But most of our custom shaders are written in surface shader and tagging surface shader does not work. I wonder is there a way to tag all the fragment shader functions generated by surface shader.
Unity doesn’t use Cg, it’s all HLSL, regardless of what the CGPROGRAM blocks and and .cginc file extensions may make you think. Cg itself got removed from Unity many, many years ago. It’s only due to legacy naming conventions and shaders that they still use with “cg” in their name. The newer Post Processing stack and SRPs all use HLSLPROGRAM and .hlsl file extension names, but there’s no functional difference.
And no. There’s no way to do this for Surface Shaders while leaving them in their Surface Shader form. The only solution is to convert all of those shaders into vertex fragment shaders and modify them there. Luckily you can do that by selecting a Surface Shader and clicking on “Show Generated Code”, then copy and paste that over the original shader. The generated shaders are ugly, and a pain to work with, but that’s the actual shader code Unity is using.

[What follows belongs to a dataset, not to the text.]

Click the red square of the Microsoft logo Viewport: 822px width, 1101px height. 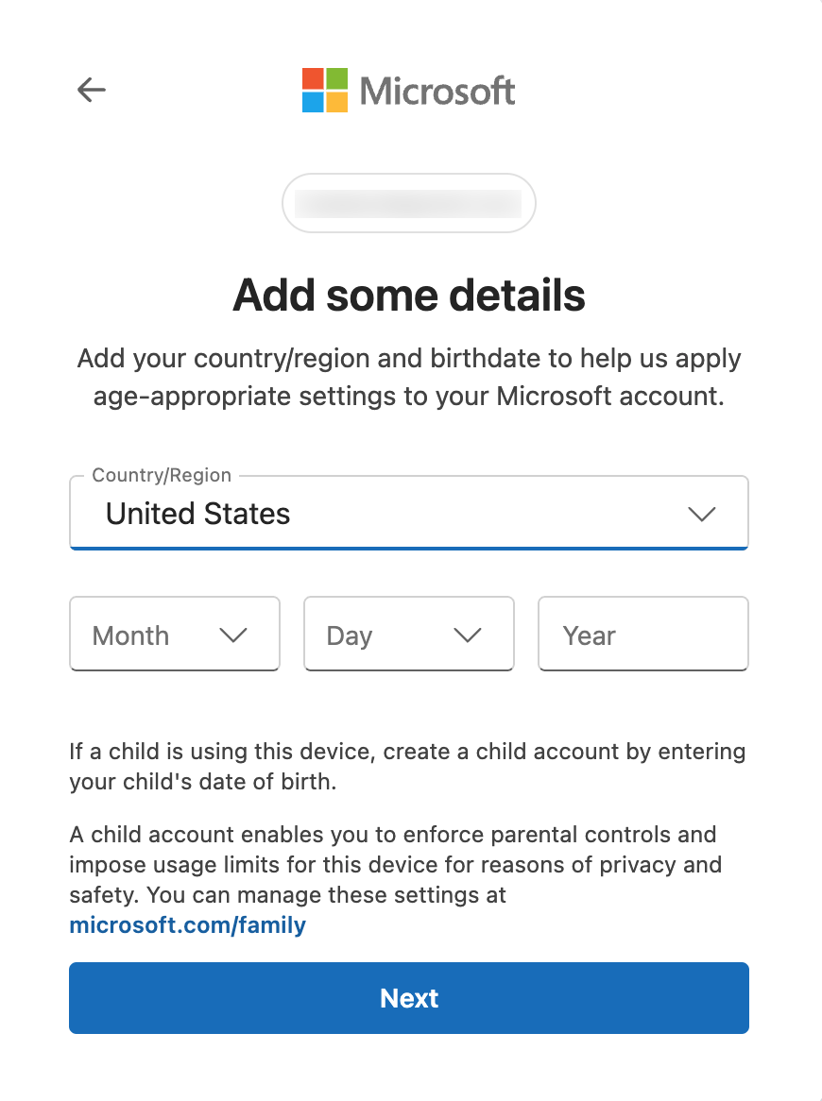pos(313,78)
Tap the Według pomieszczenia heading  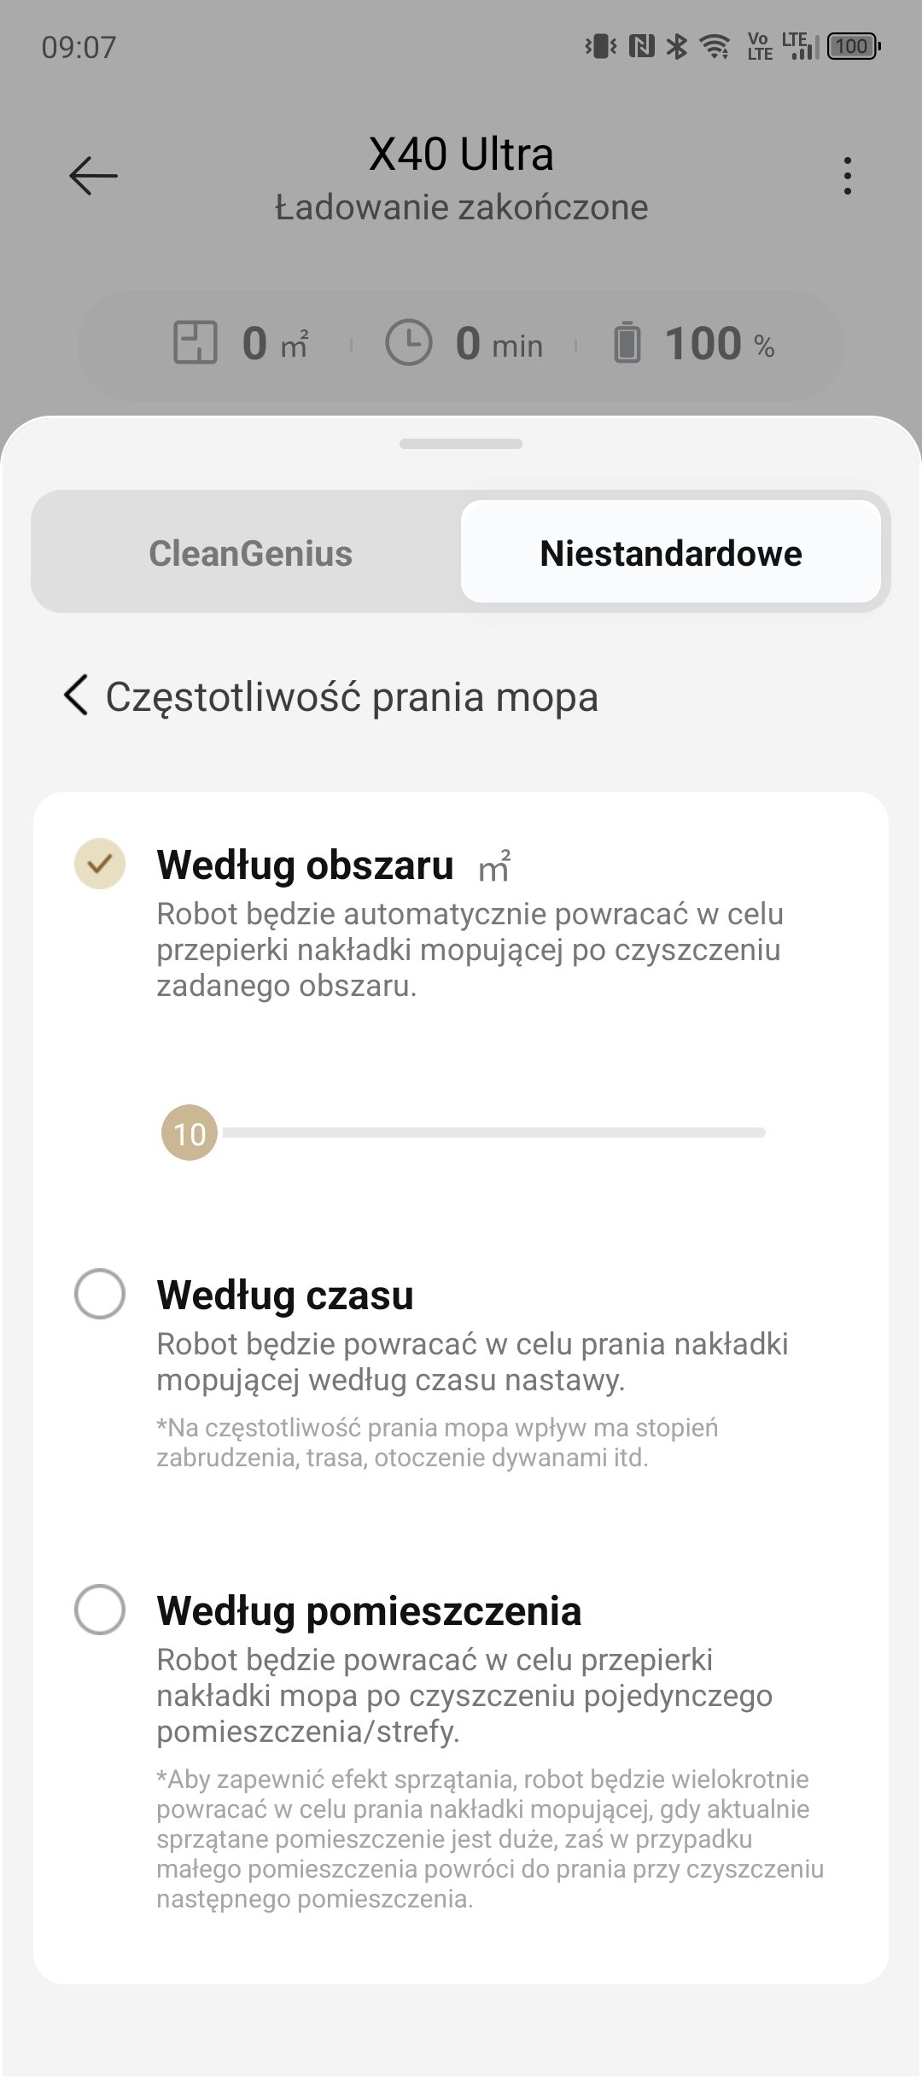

This surprised me a lot, as a person who still go back to Nvidia Cg API website looking up how to call lerp or saturate. So the reason I did not run into any wall is that Cg mimics HLSL API which makes the transition is unnoticeable?
Yep, for the most part Cg and Direct3D 9 HLSL are the same. There are a handful of functions that are different, or which only exist in one or the other, but the most common ones are the same.